This article was published in the Metro on 28th November.
According to 19th century scientists, if a frog is placed in tepid water that is very gradually heated to boiling point, although it’s physically capable of jumping out of the water, the frog does not. It strikes me that all too often this is how we are at work: the temperature of our respective professional environments is heating up around us – we stay late, we answer emails early, we miss kids’ bed times, and the water is boiling. But most of us just don’t jump.
So, when I saw the news about the Goldman Sachs initiative of providing emergency nanny cover for employees with sick children, I initially thought it was a great idea. It seemed like a good way of turning down the heat on working parents and making life a bit easier. However, the more that I thought about it, the more I started to worry – because what the initiative actually does is downplay the importance of parenthood. The message that I took from it was that an ill child should not interfere with the regular working day – work should come first. This despite recent research by CIPHR revealing that 75% of working parents experience stress and anxiety when trying to implement a work-life balance.
If companies could stop thinking about monitoring working hours and start assessing work impact instead, then as a workforce would all be happier, healthier, smarter and wealthier. This seems as old-fashioned as the 19th century frog scientists, and it’s counterproductive – neither good for the workspace, nor the children. Surely what we should be doing is creating structures that allow for parental flexibility, and the ability to ensure sick children are not simply outsourced to a stranger. Last week I was on a Skype call with a client based in Copenhagen. As the time approached 5pm, they said that they’d like to end the call as it was getting late and they all wanted to have dinner with their children. I was amazed, struck by the fact that none of them apologised for it – they simply stated that they were heading home to their families. What really stood out was that they were all men.
Thinking about the Goldman Sachs emergency childcare coverage, I later asked one of them what he would do if his child was sick.
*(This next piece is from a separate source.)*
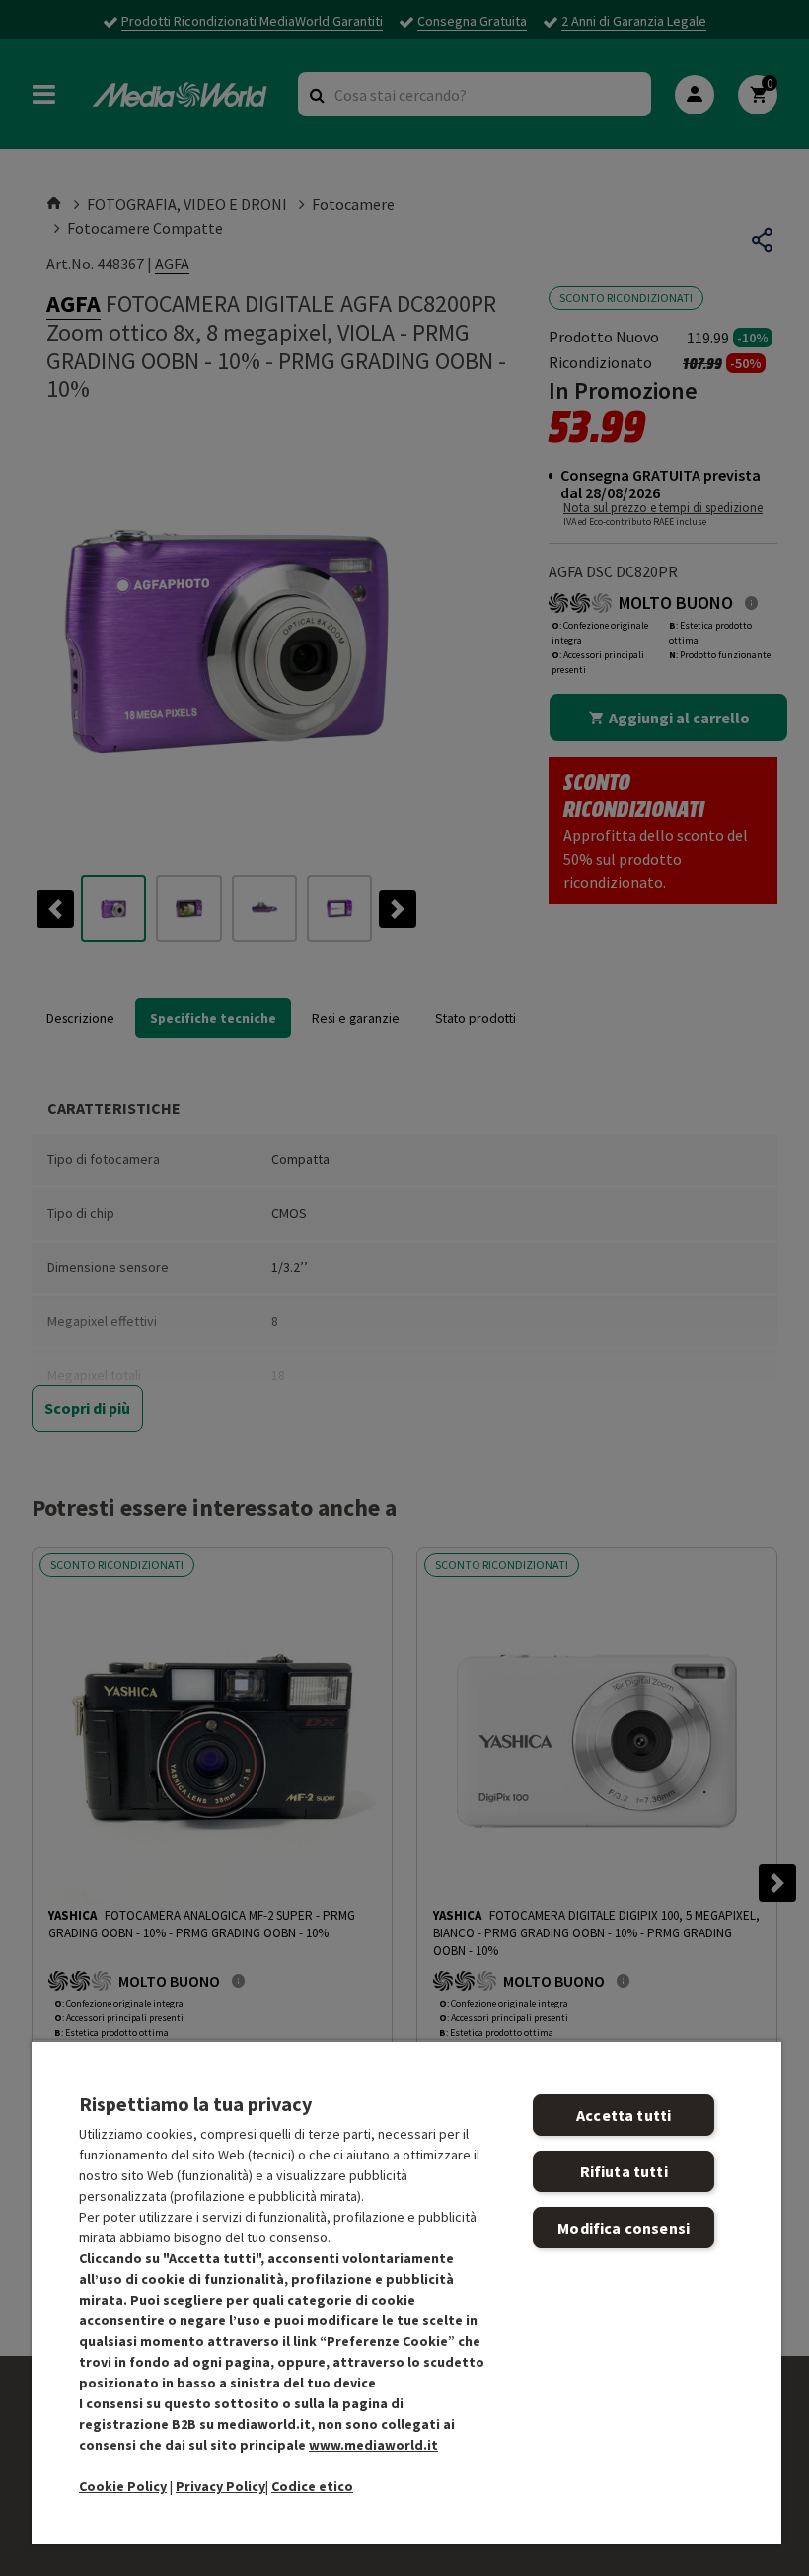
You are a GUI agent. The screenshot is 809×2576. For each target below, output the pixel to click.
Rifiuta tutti (624, 2171)
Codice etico (312, 2486)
He answered immediately that either he or his wife would work from home that day. I pushed further to see if he felt he would be letting down his team, or that his work would suffer because he was choosing to work remotely and take care of his child – he genuinely could not understand the question. In the UK, we are too often worried that we’ll get it wrong. But thankfully, there are changes that seem to be taking place. Time-wise, the organisation behind the Part Time Power List initiative, is celebrating organisations that are battling the culture of ‘presenteeism’, and allowing men and women the flexibility they need.
So while I applaud Goldman Sachs for attempting to shake off its ‘bleed to succeed’ image by implementing initiatives like this – along with adding payment for IVF and gender reassignment costs to its benefits plan – I’d be more impressed to see systematic changes in the City and beyond for working parents, in order to reduce anxiety and stress. If companies could stop thinking about monitoring working hours and start assessing work impact instead, then as a workforce would all be happier, healthier, smarter and wealthier.
Productivity has nothing to do with being chained to a desk; technology allows us all to work in a way that fits the demands of the 21st century.